Beginning with the line that has "Click the green", write out each line down to the end of the records below exactly, and include no pictures.

##### Dataset #####

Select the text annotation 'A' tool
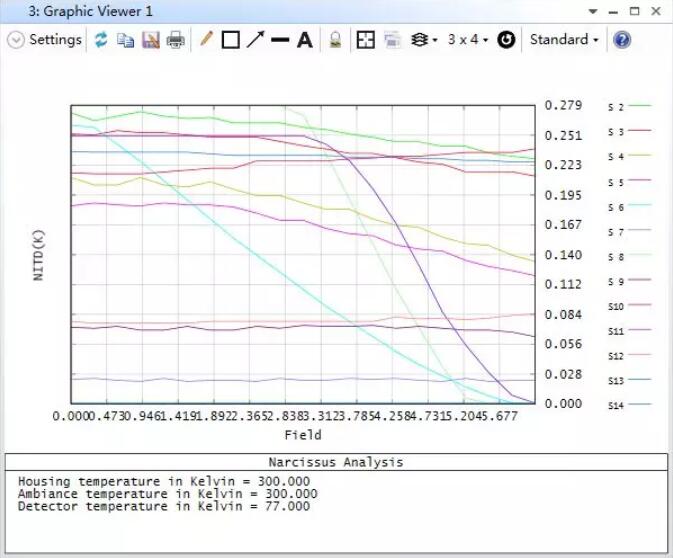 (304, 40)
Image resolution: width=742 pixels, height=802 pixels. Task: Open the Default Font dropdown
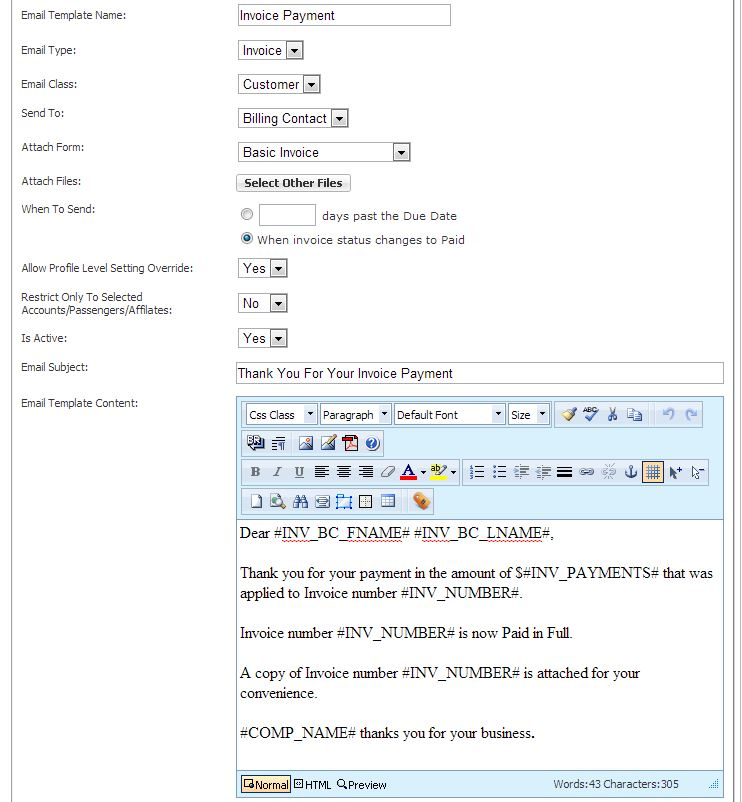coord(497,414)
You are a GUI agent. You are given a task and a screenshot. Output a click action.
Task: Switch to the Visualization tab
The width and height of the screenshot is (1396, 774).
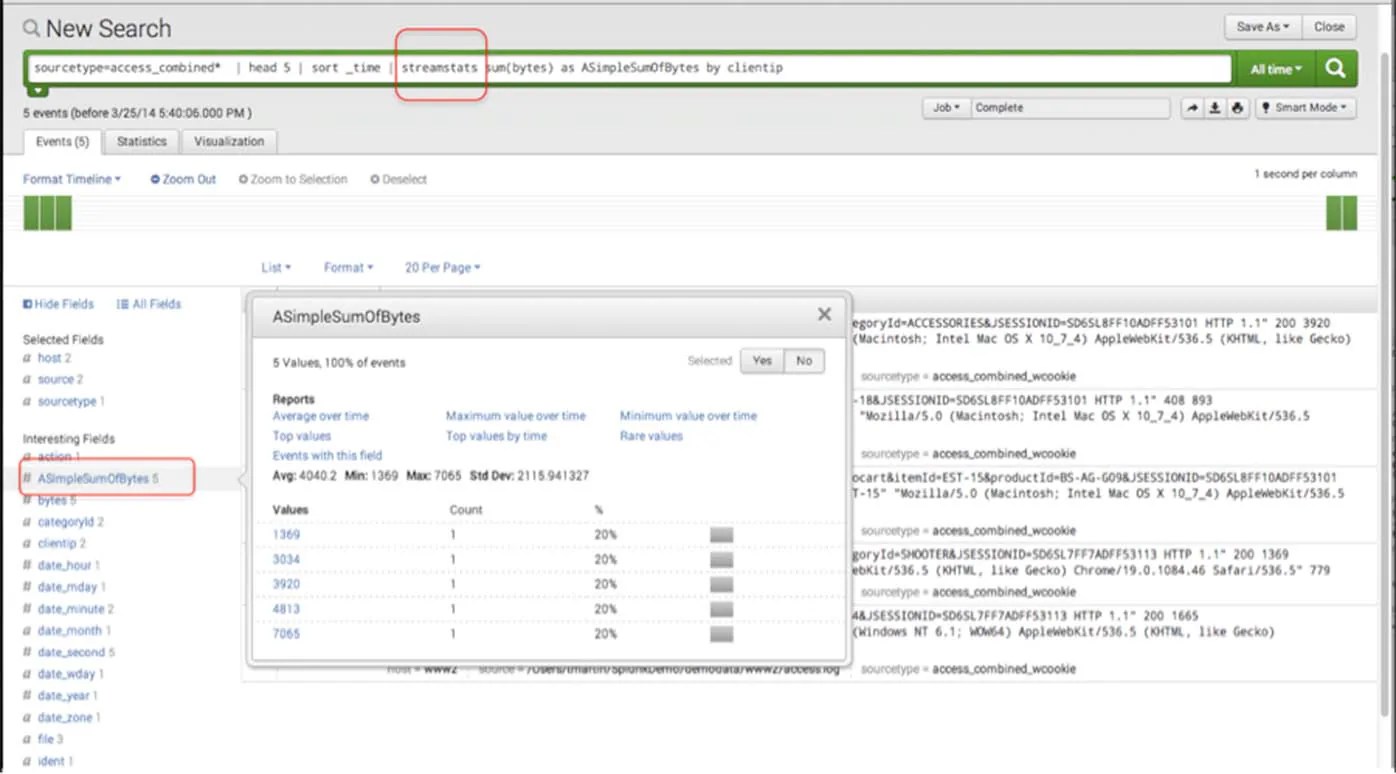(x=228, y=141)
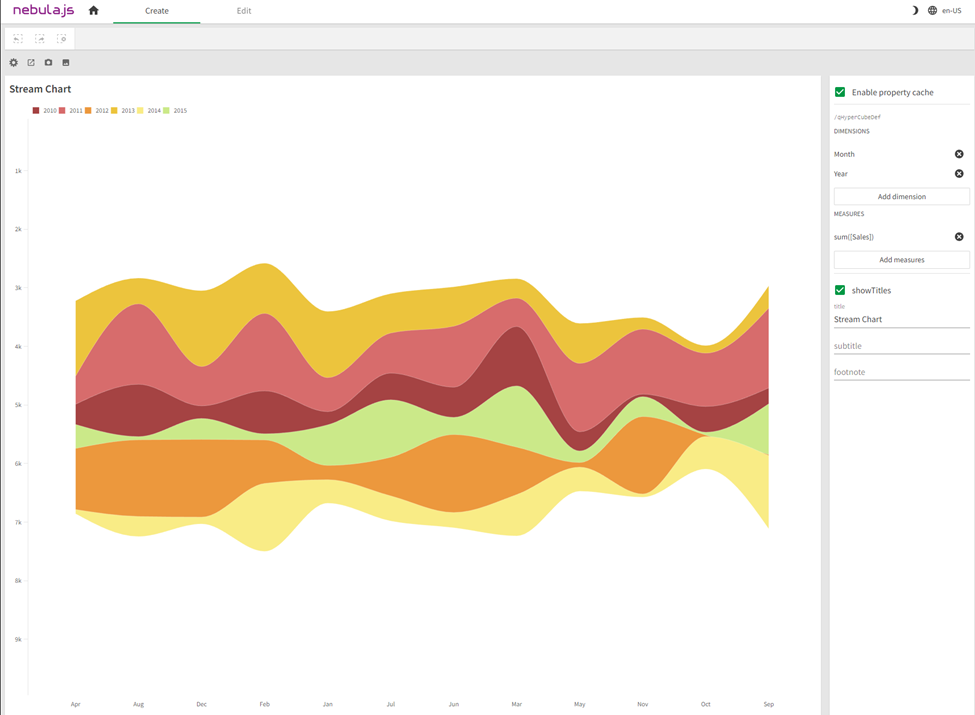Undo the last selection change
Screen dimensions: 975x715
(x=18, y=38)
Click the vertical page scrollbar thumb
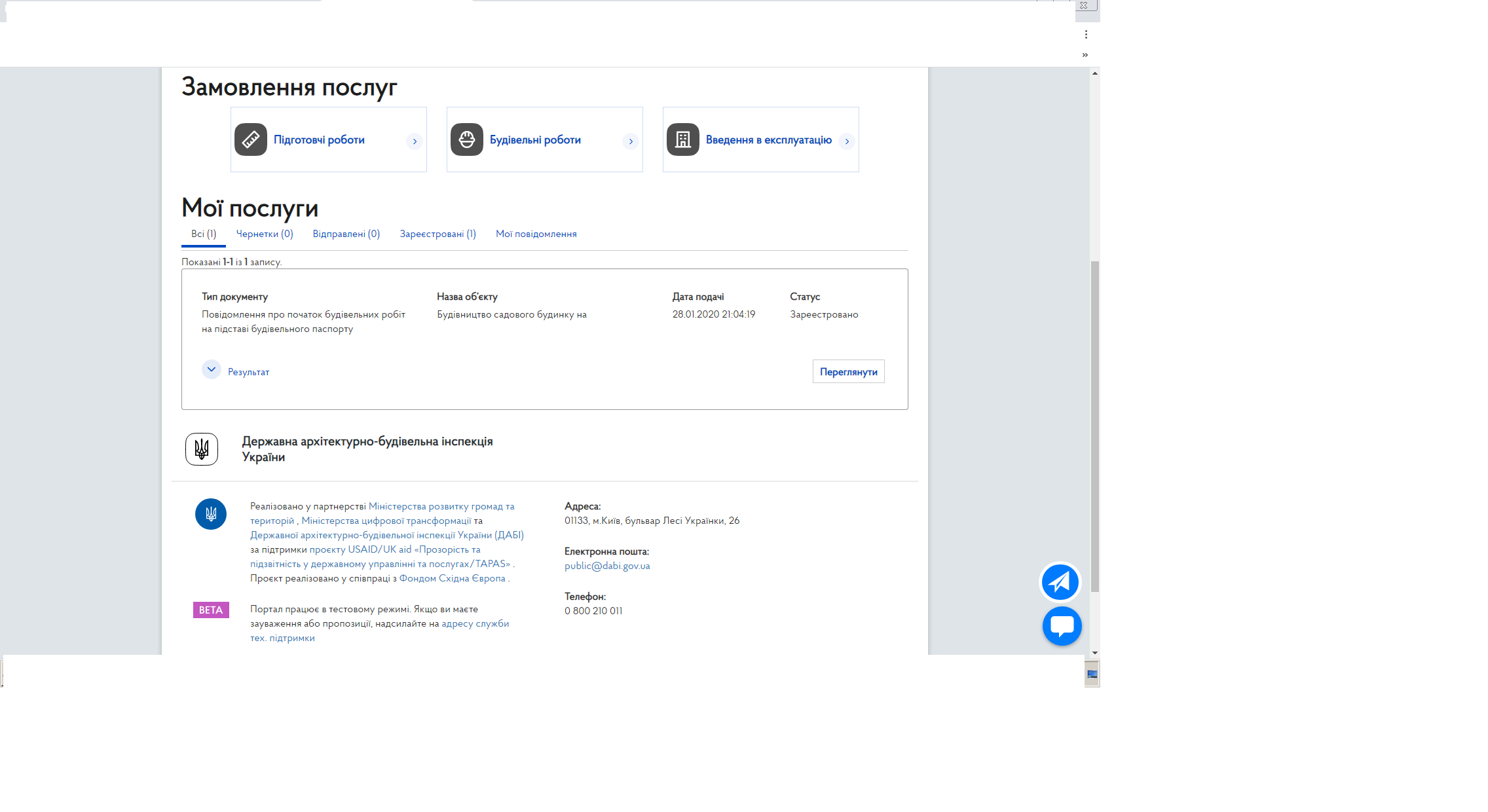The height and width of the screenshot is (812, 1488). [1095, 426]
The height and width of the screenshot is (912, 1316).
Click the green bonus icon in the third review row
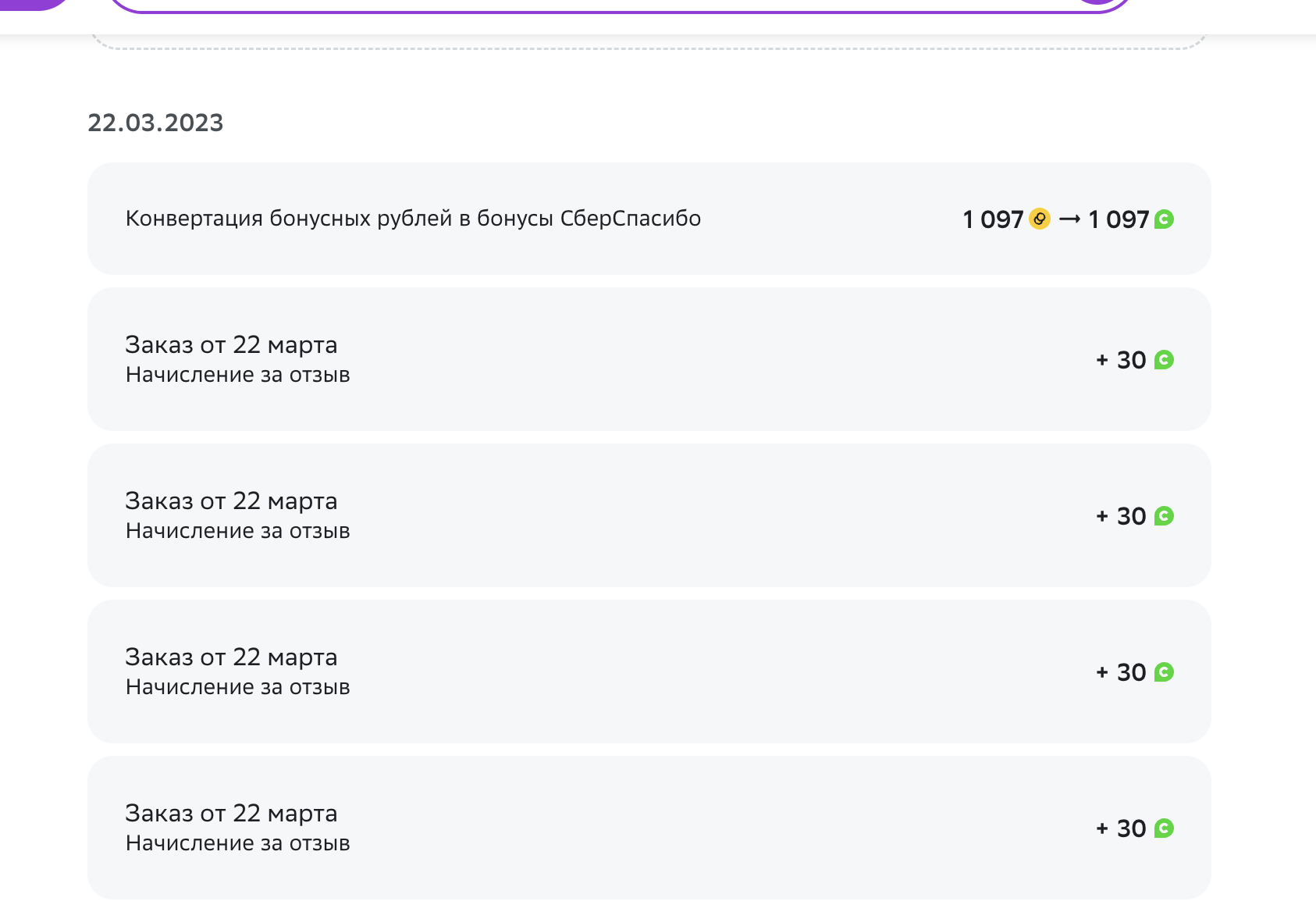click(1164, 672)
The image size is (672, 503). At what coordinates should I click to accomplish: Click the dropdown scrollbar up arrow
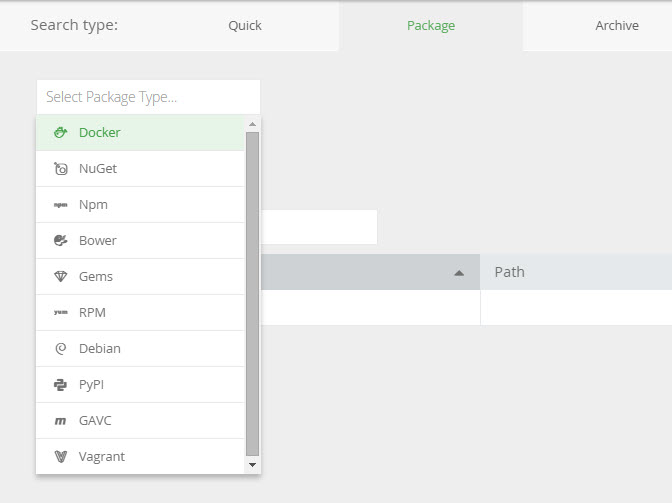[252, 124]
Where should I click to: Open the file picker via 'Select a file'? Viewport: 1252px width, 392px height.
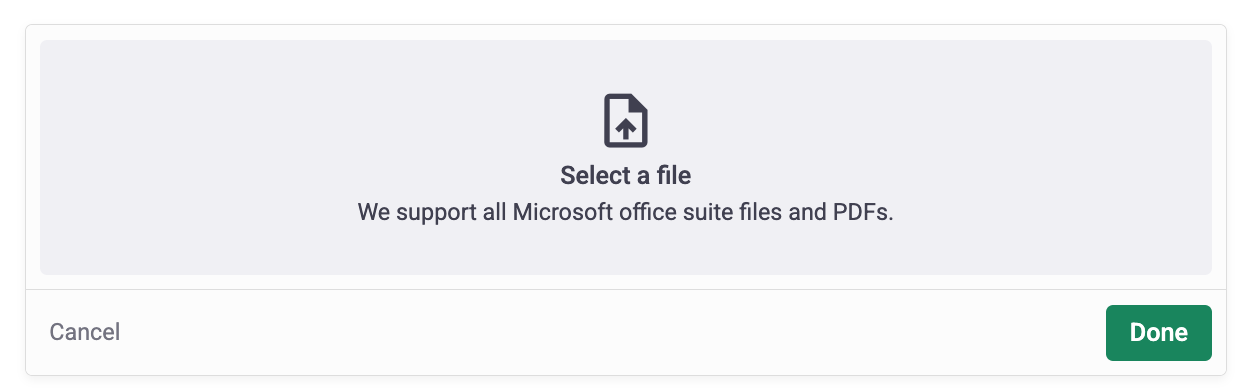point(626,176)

#####

◆ **Exercise solution**
Click the green bonus icon in the third review row
click(1164, 672)
The image size is (672, 503). At what coordinates should I click to accomplish: Click the dropdown scrollbar up arrow
[252, 124]
Where should I click to: Open the file picker via 'Select a file'? Viewport: 1252px width, 392px height.
point(626,176)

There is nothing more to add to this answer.